Natural Hazards: Journal of the International Society for the Prevention and Mitigation of Natural Hazards, 2025, vol. 121, issue 10, No 28, 11997-12024

Abstract: Abstract Wildfires in forests pose a growing threat to ecosystems, human security and infrastructure. Wildfires can increase surface runoff and erosion processes under short-term intense rainfall, which can transport large amounts of solid material downstream to form debris flows in mountainous areas. To improve the speed of wildfire emergency response and reduce the risk of post-fire debris flows to residents and infrastructure in impacted areas, it is critical to rapidly and accurately identify wildfire dynamics, assess burn severity, and predict debris flows following a wildfire. Based on multi-source data and numerical modeling, we proposed an integrated framework for wildfire emergency response that enables pre-disaster, active-disaster, and post-disaster emergency management. First, we identified the distribution of wildfire rescue elements and wildfire spread dynamics based on high-resolution remote sensing and time-series brightness temperature data. Subsequently, we evaluated the burn severity of the 2021 Mianning wildfire based on the difference in normalized burn ratio (dNBR).

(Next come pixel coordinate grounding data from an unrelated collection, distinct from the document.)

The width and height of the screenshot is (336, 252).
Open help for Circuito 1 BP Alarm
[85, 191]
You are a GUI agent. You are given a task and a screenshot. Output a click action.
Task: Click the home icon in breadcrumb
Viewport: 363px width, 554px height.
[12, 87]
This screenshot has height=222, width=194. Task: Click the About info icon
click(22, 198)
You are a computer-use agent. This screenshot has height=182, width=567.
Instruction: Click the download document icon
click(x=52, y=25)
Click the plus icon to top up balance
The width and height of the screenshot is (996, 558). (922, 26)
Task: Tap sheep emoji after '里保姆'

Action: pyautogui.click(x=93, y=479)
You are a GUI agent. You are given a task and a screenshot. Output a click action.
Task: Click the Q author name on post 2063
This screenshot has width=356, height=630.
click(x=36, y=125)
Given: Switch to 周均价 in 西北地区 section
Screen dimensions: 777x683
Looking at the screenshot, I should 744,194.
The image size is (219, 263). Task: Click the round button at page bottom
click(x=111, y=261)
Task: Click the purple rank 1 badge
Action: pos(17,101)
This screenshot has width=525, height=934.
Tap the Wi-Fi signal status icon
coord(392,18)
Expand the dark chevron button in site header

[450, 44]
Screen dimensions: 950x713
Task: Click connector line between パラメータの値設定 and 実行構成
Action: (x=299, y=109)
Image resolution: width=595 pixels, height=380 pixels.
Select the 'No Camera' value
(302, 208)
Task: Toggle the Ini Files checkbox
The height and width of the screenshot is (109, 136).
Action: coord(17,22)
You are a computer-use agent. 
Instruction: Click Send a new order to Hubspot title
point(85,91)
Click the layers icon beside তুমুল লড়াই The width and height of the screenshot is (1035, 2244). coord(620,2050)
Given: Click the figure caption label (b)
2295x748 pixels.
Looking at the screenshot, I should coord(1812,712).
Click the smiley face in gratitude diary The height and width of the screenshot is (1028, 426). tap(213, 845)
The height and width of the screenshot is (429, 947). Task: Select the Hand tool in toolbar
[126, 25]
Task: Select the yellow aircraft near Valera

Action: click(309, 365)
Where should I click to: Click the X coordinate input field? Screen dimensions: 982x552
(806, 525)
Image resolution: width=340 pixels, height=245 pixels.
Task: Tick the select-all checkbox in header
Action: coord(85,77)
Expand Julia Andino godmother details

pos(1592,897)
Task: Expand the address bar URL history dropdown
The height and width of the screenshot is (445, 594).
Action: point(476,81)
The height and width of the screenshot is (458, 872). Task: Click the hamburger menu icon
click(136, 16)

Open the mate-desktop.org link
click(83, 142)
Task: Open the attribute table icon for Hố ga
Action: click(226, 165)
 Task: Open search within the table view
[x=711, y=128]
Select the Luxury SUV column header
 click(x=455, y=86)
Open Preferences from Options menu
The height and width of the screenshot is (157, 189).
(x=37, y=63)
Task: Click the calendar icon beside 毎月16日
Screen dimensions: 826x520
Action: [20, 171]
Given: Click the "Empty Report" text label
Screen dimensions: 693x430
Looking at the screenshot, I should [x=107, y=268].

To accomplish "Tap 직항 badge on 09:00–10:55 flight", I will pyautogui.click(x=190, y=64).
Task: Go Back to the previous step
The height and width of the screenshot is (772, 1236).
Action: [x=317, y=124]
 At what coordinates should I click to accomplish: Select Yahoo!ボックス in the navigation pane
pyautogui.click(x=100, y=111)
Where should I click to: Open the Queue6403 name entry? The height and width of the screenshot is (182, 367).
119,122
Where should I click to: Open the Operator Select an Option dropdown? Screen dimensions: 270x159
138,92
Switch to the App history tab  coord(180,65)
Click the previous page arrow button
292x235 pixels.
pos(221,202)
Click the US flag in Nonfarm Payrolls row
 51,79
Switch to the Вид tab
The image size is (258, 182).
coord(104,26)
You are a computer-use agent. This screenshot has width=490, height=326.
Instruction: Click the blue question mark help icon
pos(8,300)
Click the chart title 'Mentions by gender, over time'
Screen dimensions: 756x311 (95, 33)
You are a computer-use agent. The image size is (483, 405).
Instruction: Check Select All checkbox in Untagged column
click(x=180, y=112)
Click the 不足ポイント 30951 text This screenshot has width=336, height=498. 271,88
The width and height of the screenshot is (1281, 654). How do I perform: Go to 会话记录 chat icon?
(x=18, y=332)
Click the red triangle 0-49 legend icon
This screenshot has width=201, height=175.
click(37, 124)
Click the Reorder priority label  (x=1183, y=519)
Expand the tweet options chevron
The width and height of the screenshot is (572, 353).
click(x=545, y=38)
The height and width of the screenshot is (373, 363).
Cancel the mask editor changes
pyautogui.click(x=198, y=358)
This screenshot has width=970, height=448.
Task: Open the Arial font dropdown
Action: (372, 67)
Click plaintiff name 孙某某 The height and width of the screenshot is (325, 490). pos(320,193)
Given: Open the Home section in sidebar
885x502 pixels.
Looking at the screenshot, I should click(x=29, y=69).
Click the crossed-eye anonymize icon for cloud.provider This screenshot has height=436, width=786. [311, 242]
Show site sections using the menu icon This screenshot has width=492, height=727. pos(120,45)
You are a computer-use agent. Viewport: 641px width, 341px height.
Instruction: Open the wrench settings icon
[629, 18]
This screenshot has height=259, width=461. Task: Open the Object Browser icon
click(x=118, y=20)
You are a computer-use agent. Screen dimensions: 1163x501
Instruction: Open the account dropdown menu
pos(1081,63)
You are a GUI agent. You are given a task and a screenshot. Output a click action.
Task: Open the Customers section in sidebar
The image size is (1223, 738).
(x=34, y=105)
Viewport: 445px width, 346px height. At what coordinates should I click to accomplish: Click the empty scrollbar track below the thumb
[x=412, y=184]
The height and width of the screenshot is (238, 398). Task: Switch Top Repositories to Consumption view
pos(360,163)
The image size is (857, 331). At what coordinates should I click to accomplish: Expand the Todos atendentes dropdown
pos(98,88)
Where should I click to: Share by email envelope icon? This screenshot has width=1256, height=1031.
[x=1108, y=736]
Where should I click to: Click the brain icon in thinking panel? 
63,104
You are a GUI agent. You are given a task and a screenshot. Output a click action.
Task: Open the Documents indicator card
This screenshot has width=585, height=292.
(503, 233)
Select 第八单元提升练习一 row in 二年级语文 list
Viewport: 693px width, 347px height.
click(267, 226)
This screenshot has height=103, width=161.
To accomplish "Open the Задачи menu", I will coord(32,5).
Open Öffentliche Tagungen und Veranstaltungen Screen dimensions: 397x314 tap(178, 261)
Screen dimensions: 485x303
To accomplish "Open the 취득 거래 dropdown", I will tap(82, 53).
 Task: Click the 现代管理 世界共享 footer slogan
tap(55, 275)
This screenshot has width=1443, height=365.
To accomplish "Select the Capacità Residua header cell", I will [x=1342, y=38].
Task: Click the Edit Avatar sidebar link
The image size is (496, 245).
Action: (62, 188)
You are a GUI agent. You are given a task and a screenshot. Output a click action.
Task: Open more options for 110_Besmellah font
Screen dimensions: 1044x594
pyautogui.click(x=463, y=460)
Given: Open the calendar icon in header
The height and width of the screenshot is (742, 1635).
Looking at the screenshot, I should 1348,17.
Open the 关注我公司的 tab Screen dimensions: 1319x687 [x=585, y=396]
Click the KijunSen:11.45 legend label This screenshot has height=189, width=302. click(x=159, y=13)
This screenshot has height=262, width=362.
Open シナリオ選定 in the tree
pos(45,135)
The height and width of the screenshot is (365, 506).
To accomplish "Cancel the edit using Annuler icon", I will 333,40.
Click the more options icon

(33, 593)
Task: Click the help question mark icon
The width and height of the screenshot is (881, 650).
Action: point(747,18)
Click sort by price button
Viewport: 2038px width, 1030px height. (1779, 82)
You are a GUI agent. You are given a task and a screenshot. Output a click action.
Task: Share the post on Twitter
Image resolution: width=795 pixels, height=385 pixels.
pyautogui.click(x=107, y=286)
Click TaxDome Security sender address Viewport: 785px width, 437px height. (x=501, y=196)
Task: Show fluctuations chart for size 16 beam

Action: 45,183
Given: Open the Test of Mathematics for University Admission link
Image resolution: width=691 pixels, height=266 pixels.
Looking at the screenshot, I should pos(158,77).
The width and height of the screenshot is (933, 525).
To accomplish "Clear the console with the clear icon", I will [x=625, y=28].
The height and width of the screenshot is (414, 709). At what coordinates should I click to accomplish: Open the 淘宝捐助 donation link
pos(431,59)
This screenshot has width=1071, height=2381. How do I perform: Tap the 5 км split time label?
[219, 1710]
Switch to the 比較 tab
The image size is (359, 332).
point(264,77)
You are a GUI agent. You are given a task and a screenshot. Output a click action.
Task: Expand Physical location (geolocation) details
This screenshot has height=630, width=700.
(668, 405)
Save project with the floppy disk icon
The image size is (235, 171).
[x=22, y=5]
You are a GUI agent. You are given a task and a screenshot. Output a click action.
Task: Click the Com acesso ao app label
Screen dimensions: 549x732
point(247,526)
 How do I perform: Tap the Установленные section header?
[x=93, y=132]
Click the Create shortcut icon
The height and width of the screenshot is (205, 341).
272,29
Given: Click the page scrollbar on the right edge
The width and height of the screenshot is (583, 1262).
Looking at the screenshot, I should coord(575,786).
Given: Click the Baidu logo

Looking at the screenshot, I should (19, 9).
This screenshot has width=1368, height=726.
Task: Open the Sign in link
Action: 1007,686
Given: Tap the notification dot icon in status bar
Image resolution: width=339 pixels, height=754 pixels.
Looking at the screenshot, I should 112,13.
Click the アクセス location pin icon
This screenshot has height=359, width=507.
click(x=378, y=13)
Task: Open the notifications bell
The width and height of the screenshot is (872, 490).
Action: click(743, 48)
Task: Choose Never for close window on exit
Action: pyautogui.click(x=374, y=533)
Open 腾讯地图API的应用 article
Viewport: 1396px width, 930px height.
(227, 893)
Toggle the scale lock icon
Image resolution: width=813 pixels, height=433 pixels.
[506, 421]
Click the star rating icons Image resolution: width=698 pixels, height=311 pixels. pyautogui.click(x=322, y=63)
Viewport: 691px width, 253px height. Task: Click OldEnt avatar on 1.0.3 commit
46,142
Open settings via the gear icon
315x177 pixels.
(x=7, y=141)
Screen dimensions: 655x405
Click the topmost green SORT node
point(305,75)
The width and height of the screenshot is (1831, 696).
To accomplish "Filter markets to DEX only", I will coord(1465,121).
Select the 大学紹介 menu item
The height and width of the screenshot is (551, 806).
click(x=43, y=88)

Finally, we proposed a susceptibility model to evaluate the occurrence probability of debris flows in the burned mountains, which considered five influence factors: percentage of area with high and moderate severity burns in the catchment, sediment supply length ratio along the main channel, gradient of the main channel, catchment area, and mean slope of the burning zone. Moreover, we predicted the movement processes and hazard ranges of post-fire debris flows under the rainfall scenario of a 100 year return period using the OpenLISEM software. We observed that the total area of the burned area was 11.8 km2, and the high, medium and low burned severity areas accounted for 35.7%, 50.8% and 12.2%, respectively. We predicted that 53.6% of the catchments were characterized as being of moderate or higher debris flow susceptibility. A positive correlation was found between the intensity of post-fire debris flow activity and the burn severity of the catchment.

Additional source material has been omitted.